London Road
I couldn't help thinking there was someone behind me all the way back from the City Campus. In the subway under the ring-road the echo of my footsteps sounded like someone stalking me. I followed the signpost to London Road leaving invisible footprints on the concrete slabs. Under surveillance the whole time. Tracked by the prying eyes of numberless CTV cameras - my mobile phone shouting out my geo-location to anyone who's interested. Anyone. Well, who exactly? Who cares? But reading this left its print on me, making me think that things run something like this: you could be anywhere, but you're always somewhere; anyone could find you, if they knew where to look - if they could be bothered in the first place.
3 comments:
Wow that is a spooky idea isn't it? Traced through the mobile phone.
When I was a kid (maybe about thirteen) I used to watch a lot of those detective things on tv where forensics played a great part. Detectives miraculously pieced together the final movements to the finest details of victims and their murderers. This seriously spooked me out that someone could tell where you had been and what you had done by following these paths of molecules and whatnot. So I used to try and clean up behind me all the time. Used to try and muck up the path. BUt I realised they would find THAT out aboit me too. (Paranoid or WHAT???!)
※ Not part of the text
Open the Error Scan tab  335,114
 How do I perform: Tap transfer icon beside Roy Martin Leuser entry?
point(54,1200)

It's all in the name of security ... and now I sign in at the bottom of your blog, so that you can be monitoring who comes and writes here.
It was me.
I am doing an ethnography of bloggers (see my Dr Joolz comment) and have started with you.
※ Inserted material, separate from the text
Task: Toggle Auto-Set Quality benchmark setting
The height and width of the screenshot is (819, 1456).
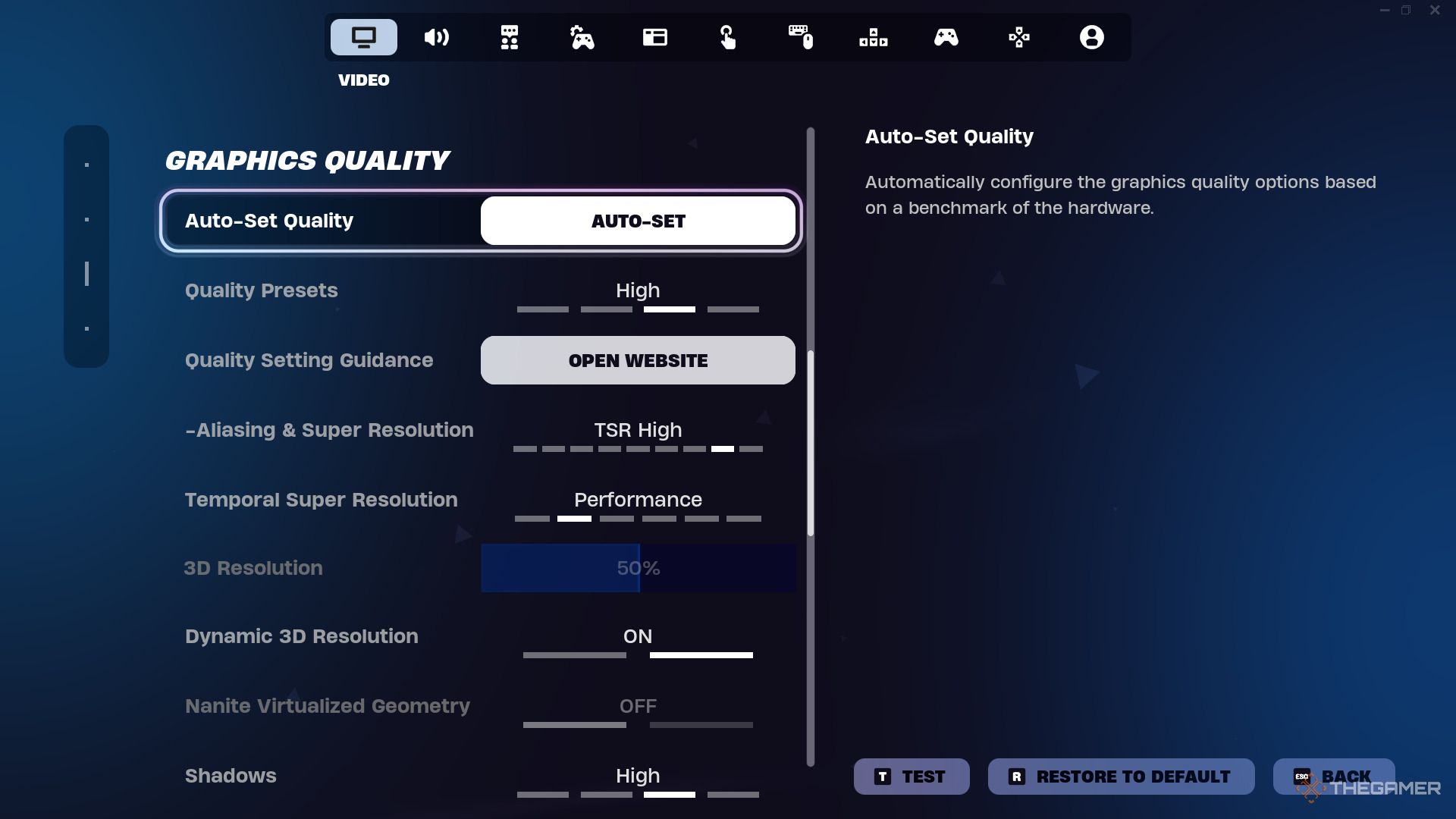Action: [637, 221]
Obviously I had to do some PARTICIPANT OBSERVATION and find out about your daily life in order to learn your local practices and whether the culture in Sheffield has any key features (Arctic Monkeys, underpasses).
Can you not recognise the ethnographer in the street when you hear one?
Ah Ha! The soft footfall of the solitary professional snooper - the participant whose participation is reduced to footsteps. The tracker who carries the scent of deCerteau, or Auster perhaps?